Hay que comprender entonces que el mal viene de lejos. El crimen democrático contra el orden de la filiación humana es, ante todo, un crimen político, simplemente la organización de una comunidad humana sin vínculos con el Dios Padre. Lo que se implica y denuncia bajo el nombre de democracia es la política misma. Ahora bien, esta no nació de la incredulidad moderna. Antes de los modernos que cortan las cabezas de los reyes para poder llenar fácilmente sus carros en los supermercados, están los Antiguos, y en primer lugar, esos griegos que cortaron lazos con el pastor divino e inscribieron, bajo el doble nombre de filosofía y de política, las actas de ese adiós.
Ningún hombre puede mandar sobre los otros sin inflarse de desmesura e injusticia. Pero Platón, contemporáneo a su pesar de estos hombres que pretenden que el "poder pertenece al pueblo", y que no podía oponerles más que un "cuidado de sí" incapaz de salvar la distancia de los unos a los todos, habría refrendado el adiós enviando el reino de Cronos y el pastor divino a la edad de las fábulas, al precio de paliar su ausencia con una fábula distinta: la de una "república" basada en la "bella mentira" según la cual el dios, para asegurar el buen orden de la comunidad, habría puesto oro en el alma de los gobernantes, plata en la de los guerreros y hierro en la de los artesanos.
A este precio, la democracia no es, de hecho, más que el "imperio de la nada", figura última de la separación de la política que, desde el fondo del desamparo, llama a volverse hacia el pastor olvidado. Pero también es posible tomar las cosas al revés , preguntarse por qué la vuelta hacia el pastor perdido viene a imponerse como la consecuencia última de cierto análisis de la democracia en tanto sociedad de individuos consumidores.
Platon le hace a la democracia dos reproches que primero parecen oponerse, pero que sin embargo se articulan estrictamente uno con el otro. Por un lado la democracia es el reinado de la ley abstracta, opuesta a la del medico y el pastor. La virtud del pastor o el médico se expresa de dos maneras: sus ciencias respectivas se oponen en primer lugar al apetito del tirano, porque se ejercen para exclusivo beneficio de aquellos de quienes se ocupan. Pero se oponen también a las leyes de la ciudad democrática porque se adaptan al caso presentado por cada paciente o por cada cordero. En cambio, las leyes para la democracia pretenden valer para todos los casos. Se asemejan así a las recetas que un médico que se ha ido de viaje hubiera dejado en bloque, independientemente de la enfermedad a tratar.
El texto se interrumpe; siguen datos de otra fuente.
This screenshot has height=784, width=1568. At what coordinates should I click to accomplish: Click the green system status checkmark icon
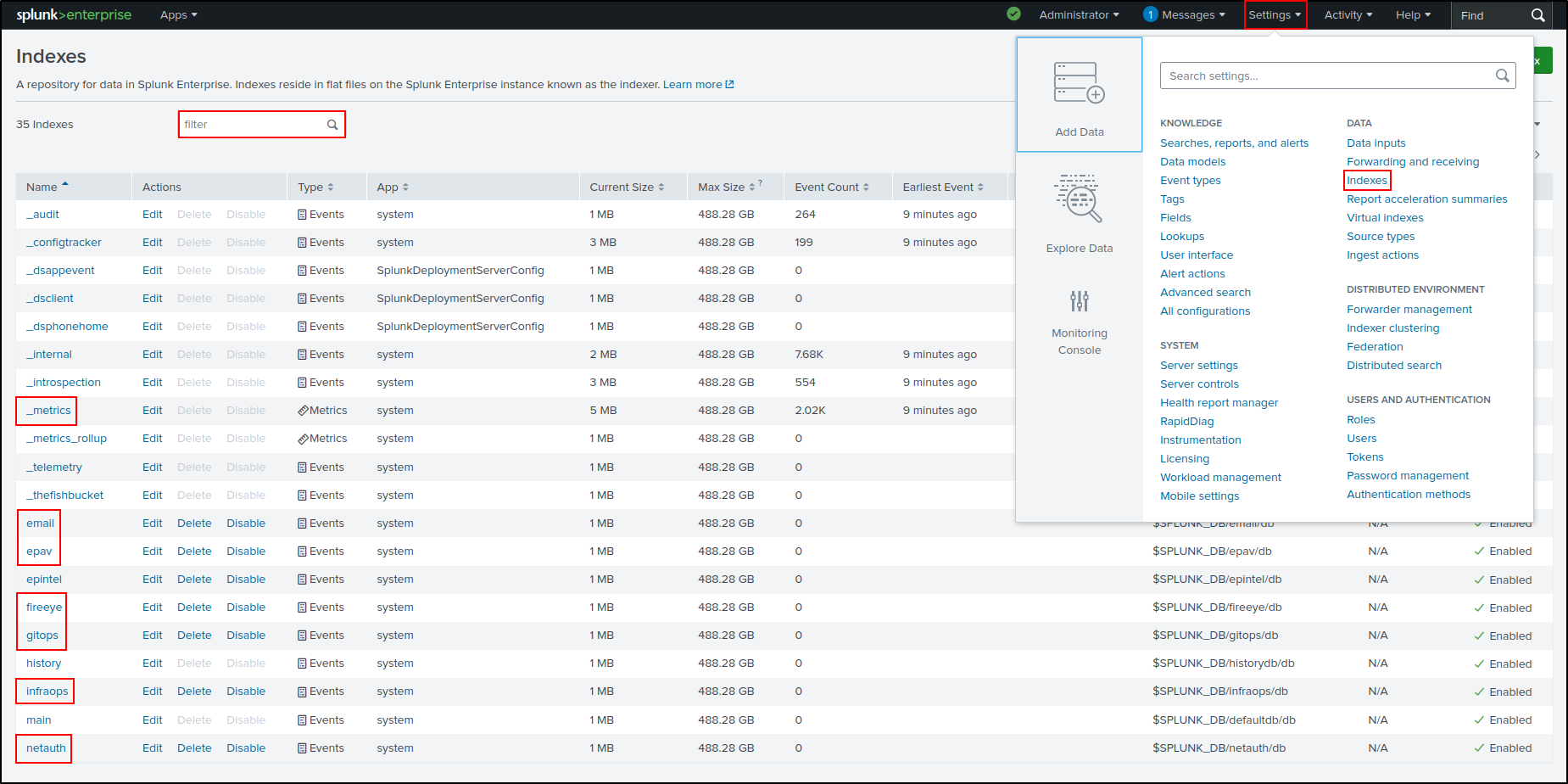click(1013, 14)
Pero esta universalidad de la ley es una apariencia engañosa. Lo que el hombre democrático valora en la inmutabilidad de la ley no es lo universal de la idea, sino que sirva de instrumento a su capricho. En el lenguaje moderno, diremos que bajo el ciudadano universal de la constitución democrática tenemos que reconocer al hombre real, es decir, al individuo egoísta de la sociedad democrática.